Example: Toy Mixture Model With Discrete EnumerationΒΆ

View toy_mixture_model_discrete_enumeration.py on github

# Copyright Contributors to the Pyro project.
# SPDX-License-Identifier: Apache-2.0

"""
 A toy mixture model to provide a simple example for implementing discrete enumeration.

 (A) -> [B] -> (C)

 A is an observed Bernoulli variable with Beta prior.
 B is a hidden variable which is a mixture of two Bernoulli distributions (with Beta priors),
 chosen by A being true or false.
 C is observed, and like B, is a mixture of two Bernoulli distributions (with Beta priors),
 chosen by B being true or false.
 There is a plate over the three variables for n independent observations of data.

 Because B is hidden and discrete we wish to marginalize it out of the model.
 This is done by:
    1) marking the model method with `@pyro.infer.config_enumerate`
    2) marking the B sample site in the model with `infer={"enumerate": "parallel"}`
    3) passing `pyro.infer.SVI` the `pyro.infer.TraceEnum_ELBO` loss function
"""

========

### Set exercise
Reproduce verbatim the passage of the toy mixture model example starting at "There is a plate" and ending at "of the model.".

### Listing
========

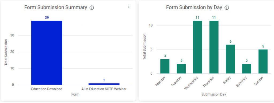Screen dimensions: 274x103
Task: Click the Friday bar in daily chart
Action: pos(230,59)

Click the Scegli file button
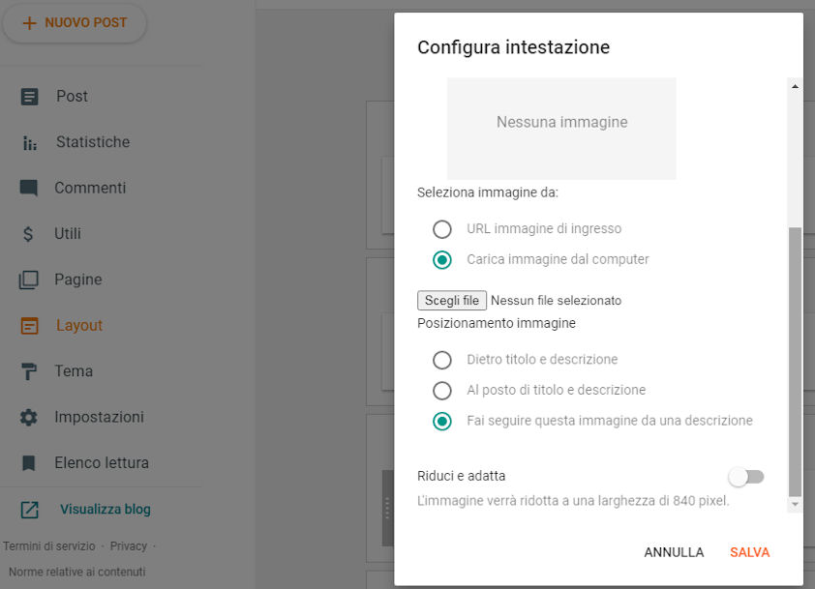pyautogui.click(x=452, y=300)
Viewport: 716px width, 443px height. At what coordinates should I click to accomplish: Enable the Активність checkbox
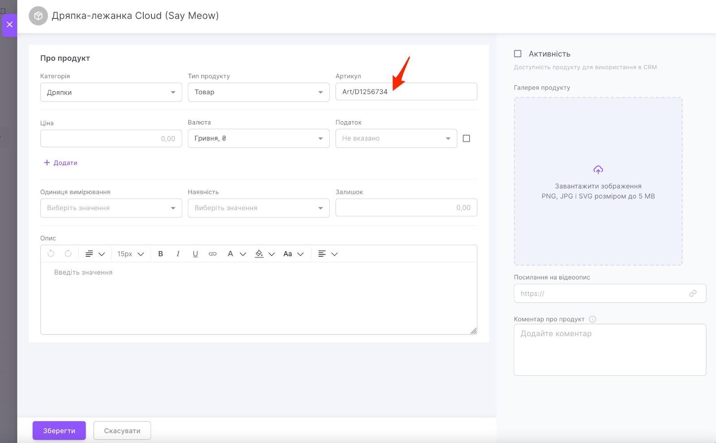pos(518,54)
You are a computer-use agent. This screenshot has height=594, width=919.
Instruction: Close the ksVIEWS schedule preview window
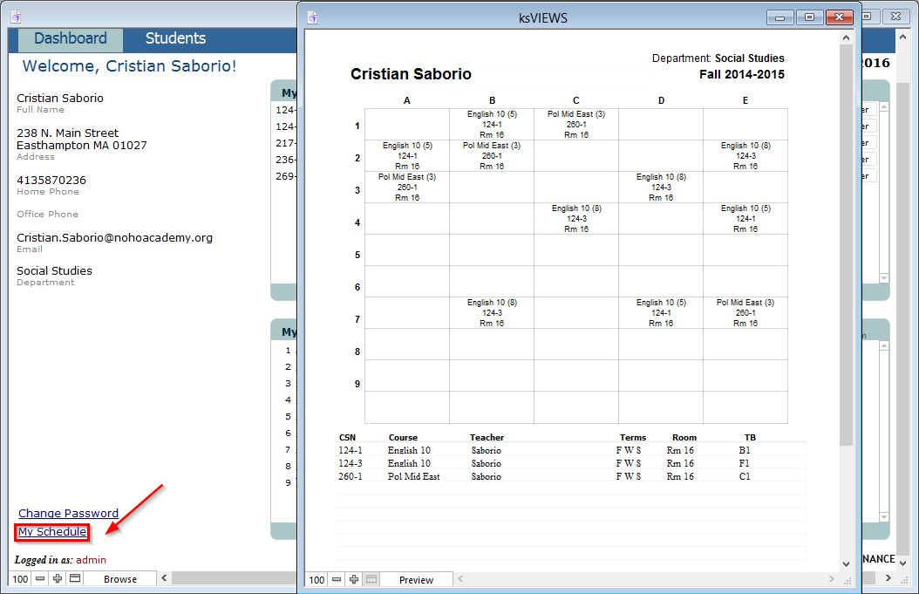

========

### Finished answer
There is a plate over the three variables for n independent observations of data.

 Because B is hidden and discrete we wish to marginalize it out of the model.